Die Biomodulare Therapie nutzt natürliche regulatorisch und metabolisch wirkende bei Mensch und Tier sehr ähnliche Zellsubstanzen, um die bei einer Krankheit aus dem Gleichgewicht geratenen Prozesse wieder zu normalisieren.
Diese Zellsubstanzen werden aus gesunden Geweben tierischer Embryonen gewonnen (z.B. Placenta, Knorpel, Thymus).
Das 'erkrankte' Gelenk soll wieder dazu gebracht werden, Gelenkflüssigkeit besserer Qualität zu bilden. Dem Gelenk wird sozusagen 'dabei geholfen, sich selbst zu helfen'.
Durch die Aktivierung regenerativer und reparativer Prozesse wird eine Verbesserung des Gelenkstoffwechsels ermöglicht und dem Gelenk dazu verholfen, dass es mit seiner Verschleißerkrankung 'besser klar kommt'.
2. Homöopathisch-biomolekulare Therapie
Bei der homöopathisch-biomolekularen Kombinationstherapie werden ebenfalls Substanzen tierischer Herkunft verwendet, die mit homöopathischen Präparaten kombiniert werden.
Homöopathische Mittel entfalten im Organismus keine stofflich-chemischen Wirkungen, sondern wirken modulierend und regulierend durch energetische Wirkprinzipien.

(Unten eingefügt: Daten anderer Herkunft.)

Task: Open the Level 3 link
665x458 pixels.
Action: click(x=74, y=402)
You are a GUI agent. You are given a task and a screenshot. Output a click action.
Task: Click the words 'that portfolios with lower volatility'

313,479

3. Künstliche Synovialflüssigkeit (Hyaluronsäure)
Ein direktes Wirkprinzip liegt bei der Einspritzung künstlicher Gelenkflüssigkeit (Synovialflüssigkeit) vor.
Hier stehen verschiedene Formen künstlich hergestellter Hyaluronsäure (='Gelenkschmiere') zur Verfügung. Hyaloronsäure hat eine hohe Viskosität und ergänzt vorübergehend die minderwertige Gelenkflüssigkeit. Gleichzeitig hat sie einen positiven Effekt auf die Bildung und Verteilung der körpereigenen Gelenkflüssigkeit positiv beeinflusst.
Hyaluronsäure wird dadurch zu einer 'Gelenkflüssigkeitsprothese' mit dem angestrebten Ziel einer Schmerzlinderung und Bewegungsverbesserung des behandelten Gelenks.
Die positive Wirkung der Behandlung kann dabei über 6 - 12 Monaten anhalten. Es kann dann nochmals eine Injektionsserie im Sinne einer sogenannten 'Auffrischung' erfolgen.
Hyaluronsäure-Präparate sind keine Arzneimittel im eigentlichen Sinn, sondern ein biomechanisches Medizinprodukt, das wie ein hochvisköser 'Flüssigkeitsstoßdämpfer' wirkt.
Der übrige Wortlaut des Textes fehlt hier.